● **ЧТО СДЕЛАТЬ**:
1. Почему, согласно фрагменту о Союзе театральных деятелей, СТД не вмешивался в творческую кухню театров и не спускал им указаний? Ответьте одним-тремя предложениями.
2. Выпишите из фрагмента о Союзе театральных деятелей дословно отрывок, начиная со слов «То, что развалилось» и заканчивая словами «между театральными деятелями.».

● **ИССЛЕДУЕМЫЙ ТЕКСТ**:
- - - - -
Было очень много просьб частного характера – помочь с получением квартиры, с устройством ребенка в детский сад, с организацией медицинской помощи. Чтобы не забыть о них, я завел «памятку»: повесил на стену большой лист бумаги, куда записывал, что и для кого надо сделать. Товарищи иронизировали по поводу этого «суфлера», но мне без него было не обойтись. Взглянешь на стену, вздохнешь, обмундиришься позначительнее и идешь, как говорится, «показать лицо».
А главная забота состояла, конечно, в том, чтобы сохранить целостность Союза. Все-таки желание отколоться от общей организации кое у кого было. То Москва решила обособиться, то некоторые горячие головы требовали создать отдельный периферийный Союз театральных деятелей, то Санкт-Петербург на сторону поглядывал.
Но секретариат СТД, в который входили драматург Александр Гельман, критик Анатолий Смелянский, актер Владислав Стржельчик и другие влиятельные в театральной среде люди, не давал развиваться местническим амбициям. Нам достаточно было горького опыта других творческих союзов: раскол у композиторов, распад Союза кинематографистов, «военные действия» между многочисленными писательскими организациями.
То, что развалилось тогда, воссоединить обратно никому не удалось. А мы сообща смогли отстоять единство, сохранить миссию СТД: налаживать, восстанавливать культурные творческие связи между театральными деятелями.
Одной из действенных мер стало учреждение в 1994 году общенациональной премии «Золотая маска» – высшей негосударственной награды за достижения в области театрального искусства, которая способствовала объединению творческих усилий всех отечественных театров на благо развития театрального дела в России. «Золотая маска» уже прочно вошла в наше театральное бытие. В ней несколько номинаций, в рамках которых работу театральных деятелей оценивают их коллеги-профессионалы. Так что премии существуют и стимулируют творческую активность, дают ориентиры на будущее.
Союз театральных деятелей сохранял за собой роль координатора театральной жизни России, а в творческую кухню театров не вмешивался, не спускал им указаний, не претендовал на всеобщее решение художественных проблем. Ведь чем больше дерзаний, попыток, проб на местах, тем разнообразнее художнический опыт театра как целого, как явления. А вот улаживать конфликты приходилось, например «междоусобную войну» в руководстве Волгоградского драматического театра. Там даже дошло до крайних мер, и на уровне Министерства культуры и СТД было вынесено решение: театр расформировать и создать новый, с другим директором, художественным руководителем и творческим коллективом.
- - - - -
● **ДАННЫЕ ДЛЯ АНАЛИЗА**:
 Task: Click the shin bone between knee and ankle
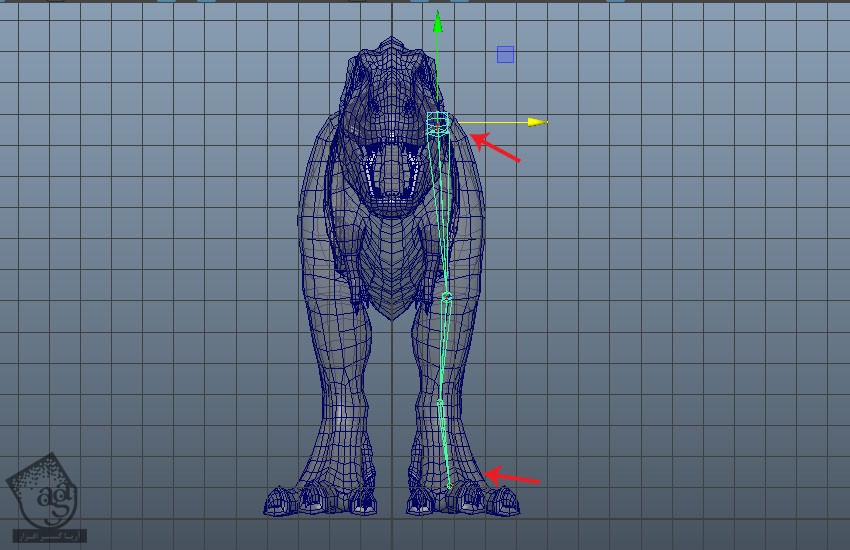click(x=444, y=350)
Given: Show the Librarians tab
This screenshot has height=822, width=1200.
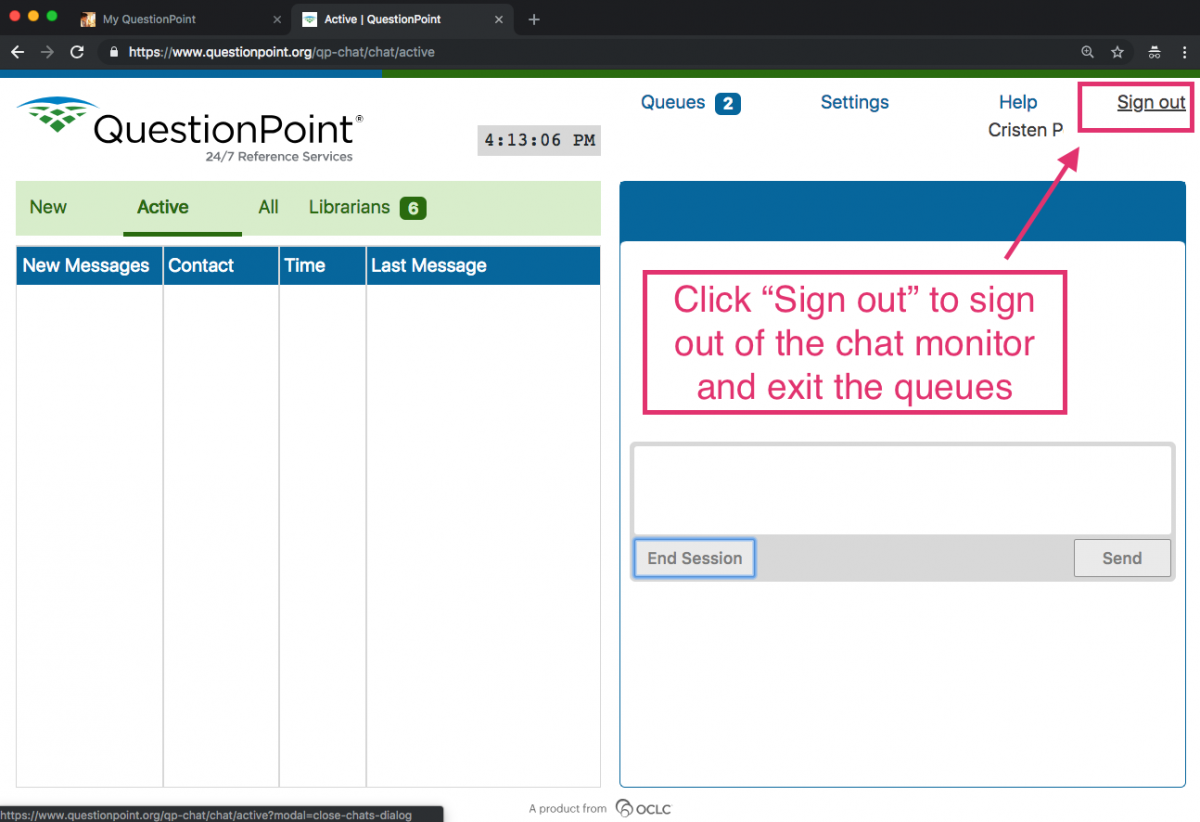Looking at the screenshot, I should pyautogui.click(x=366, y=207).
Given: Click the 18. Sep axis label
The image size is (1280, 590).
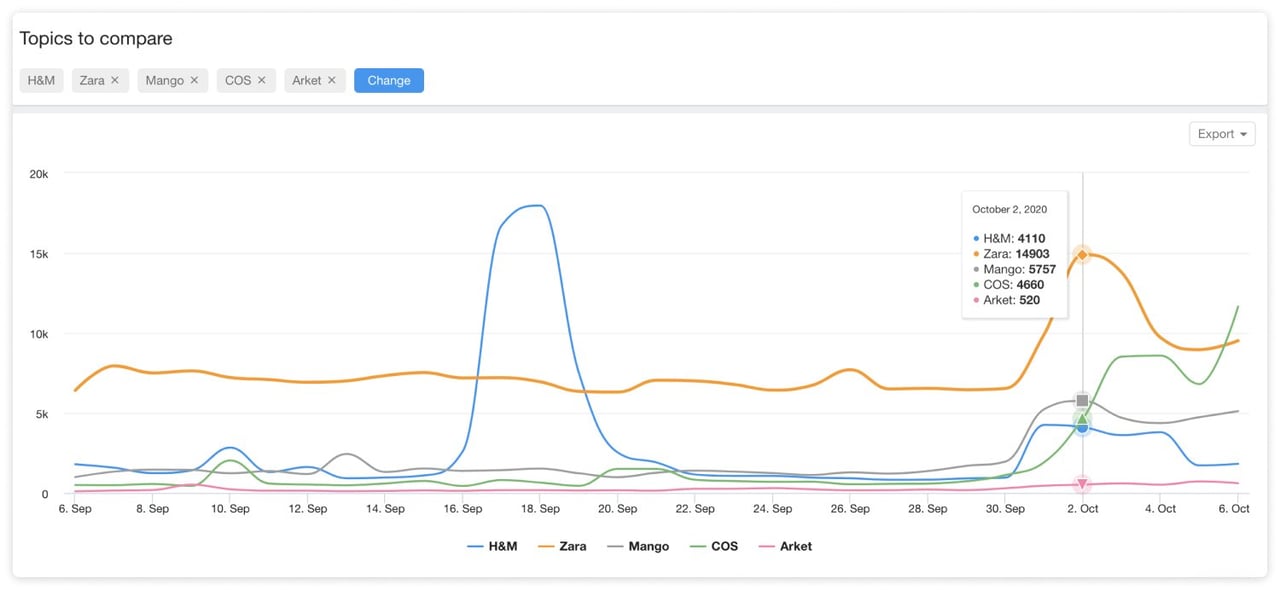Looking at the screenshot, I should tap(540, 508).
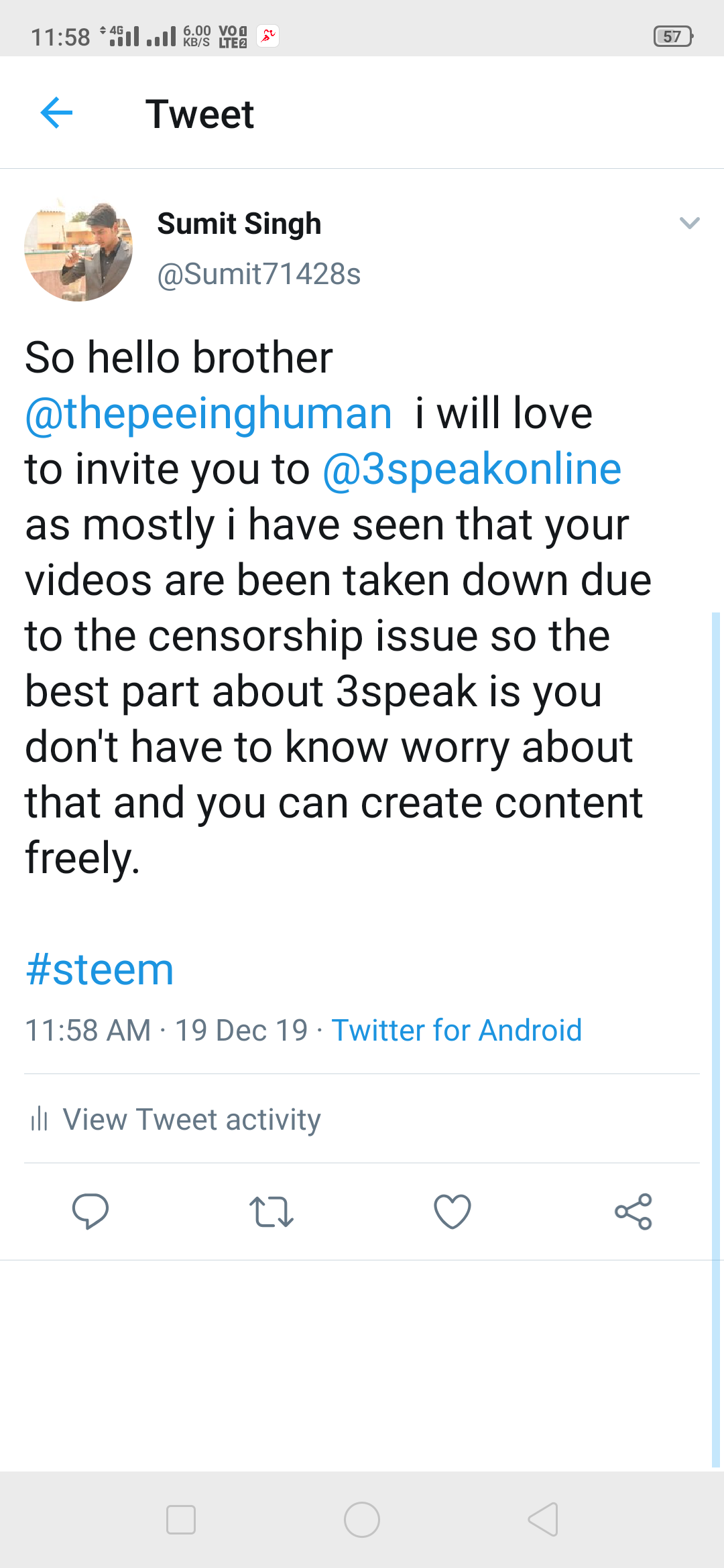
- - - - -
● **ОТВЕТЫ К ЗАДАНИЯМ**:
1. Чем больше дерзаний, попыток и проб на местах, тем разнообразнее художнический опыт театра как целого, как явления.

2.
То, что развалилось тогда, воссоединить обратно никому не удалось. А мы сообща смогли отстоять единство, сохранить миссию СТД: налаживать, восстанавливать культурные творческие связи между театральными деятелями.